* _What is needed_
Copy out each line of the data that holds the word "will".

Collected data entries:
──────
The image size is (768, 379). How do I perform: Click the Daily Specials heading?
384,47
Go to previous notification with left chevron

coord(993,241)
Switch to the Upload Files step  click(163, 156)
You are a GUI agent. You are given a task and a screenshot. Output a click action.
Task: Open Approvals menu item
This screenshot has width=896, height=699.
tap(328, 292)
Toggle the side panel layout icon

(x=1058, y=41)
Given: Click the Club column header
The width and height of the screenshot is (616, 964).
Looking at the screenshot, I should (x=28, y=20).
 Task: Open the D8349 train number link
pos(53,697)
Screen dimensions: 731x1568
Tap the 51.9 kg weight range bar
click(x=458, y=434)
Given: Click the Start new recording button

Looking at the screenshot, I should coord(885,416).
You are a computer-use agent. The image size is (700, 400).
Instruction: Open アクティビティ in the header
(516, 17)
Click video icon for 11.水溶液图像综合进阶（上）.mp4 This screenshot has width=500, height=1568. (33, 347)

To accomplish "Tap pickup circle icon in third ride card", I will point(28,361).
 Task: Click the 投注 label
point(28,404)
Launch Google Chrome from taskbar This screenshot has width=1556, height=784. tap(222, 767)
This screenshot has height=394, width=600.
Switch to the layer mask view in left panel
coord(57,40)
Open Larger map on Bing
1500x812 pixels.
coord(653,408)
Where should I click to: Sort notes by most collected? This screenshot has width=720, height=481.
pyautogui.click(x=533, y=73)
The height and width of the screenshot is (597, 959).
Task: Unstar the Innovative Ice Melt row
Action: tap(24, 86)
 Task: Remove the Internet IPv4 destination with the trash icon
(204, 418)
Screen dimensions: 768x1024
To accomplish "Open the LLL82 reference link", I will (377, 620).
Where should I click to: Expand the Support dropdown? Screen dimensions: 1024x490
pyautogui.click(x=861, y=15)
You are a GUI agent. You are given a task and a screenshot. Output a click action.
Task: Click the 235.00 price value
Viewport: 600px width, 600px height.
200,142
──────
* _Response to this exercise_
To accomplish "Tap pickup circle icon in third ride card", I will point(28,361).
To accomplish "Open the LLL82 reference link", I will (377, 620).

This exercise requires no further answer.